Sabtu, 12 Juni 2010

KALA MASA MERANGKAI JEDA

“Temani duduk di meja operator yuk de,” ajak ustadzah Aisy.

“Iya Umi,” jawabku.

Duduk di sampingnya terasa teduh, nyaman dan betah berlama-lama. Kata-kata beliau bijak, hal sekecil apapun beliau olah menjadi deretan ilmu yang berjajar.

“Umi, kita sering iri lho sama umi,” godaku membuka percakapan.

“Lho kenapa dek?” tanya ustadzah aisy.

“Habisnya, dimanapun kalian selalu bersama. Bahkan jadi MC bareng, operator juga bareng,” jawabku.

“Hehe iya dek, tadi ada yang bercanda operatornya pasangan halal dan yang pojok sana pasangan haram,” kata ustadzah Aisy sambil menunjuk akh Athal dan adek akhwat yang berpartner jadi MC.

“Wah kalian ada-ada saja Bercandanya. Eh Umi, aku dan Mita kadang suka merhatikan kalian, gimana gitu !!”

“Ya beginilah kita dek, PACARAN ya sekarang ini. Sebelum nikah sih gak pernah, kenal saja tidak,” jawab ustadzah Aisy.

Aku diam. Gubrak !!!!! nampak biasa tapi sarat makna. Dengan detail ustadzah Aisy menjelaskan proses ta’aruf yang sama sekali tak kenal sebelumnya, diberi biodata ustadz Fajri yang tak ada fotonya, pertama ketemu di rumah murabbi, waktu khitbah yang ia tak menampakkan diri, sampai hari di ikrarkannya ikatan suci di ruang terpisah dan penjelasan QS.an-nur:26.

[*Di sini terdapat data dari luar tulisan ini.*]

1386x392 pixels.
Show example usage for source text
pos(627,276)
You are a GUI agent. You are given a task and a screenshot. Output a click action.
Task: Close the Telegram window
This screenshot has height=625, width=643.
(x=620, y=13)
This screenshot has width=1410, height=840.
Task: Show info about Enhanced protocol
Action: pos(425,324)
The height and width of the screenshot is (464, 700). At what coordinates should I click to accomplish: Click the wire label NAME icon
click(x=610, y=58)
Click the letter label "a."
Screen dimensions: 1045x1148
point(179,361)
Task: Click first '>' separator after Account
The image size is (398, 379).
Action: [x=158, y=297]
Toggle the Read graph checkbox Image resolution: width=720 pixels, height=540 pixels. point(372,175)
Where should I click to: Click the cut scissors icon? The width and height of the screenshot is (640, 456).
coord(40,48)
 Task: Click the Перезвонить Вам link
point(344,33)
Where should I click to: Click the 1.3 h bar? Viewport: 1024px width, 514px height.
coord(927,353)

Subhanallah, begitu syar’i. Menanggalkan opini sahabatku yang kemarin ia tuturkan saat memprotes jilbabku yang masih saja tetap lebar meski telah berstatus menjadi mahasiswi. Masih kuingat apa yang ia katakan dengan tegas didepanku “Kita itu hidup di indonesia, gak bisa disamakan dengan negara-negara Timur tengah, kultur kita sudah beda. Kamu mau jadi seperti teroris?”

Astaghfirullah, berulang kali aku istighfar mendengarnya. Sekarang aku semakin yakin membantahkan statment sahabatku itu, ustadzah aisy buktinya.

“Agh ... gak pengen mi, aku kan masih kecil,” tiba-tiba aku protes.

“Gak papa dek nikah sama kuliah. Ustadz salim juga nikah semester 3.”

“Gak mau lah mi, belum mikir sejauh itu. Masih pengen lulus S1 dari UNS, perbaiki kualitas diri dan banyak lagi yang harus aku benahi sebelum menentukan keputusan itu,” jawabku panjang lebar.

“Bagus, tapi ingat dek, HARUS BISA JAGA HIJAB.”

“InsyaAllah umi, doakan saja aku istiqomah. Tapi masih bingung mi, hijab interaksi ikhwan dan akhwat itu seperti apa? Banyak masukan-masukan yang beda pandangan.”

“Misalnya seperti apa dek perbedaan itu?” tanya ustadzah aisy.

“A bilang harus benar-benar dibatasi dalam interaksi, kata B gak papa sekedar saling mensupport yang penting bisa memproteksi hati, banyaklah pokoknya masukan-masukan itu,’ aku berusaha memaparkan.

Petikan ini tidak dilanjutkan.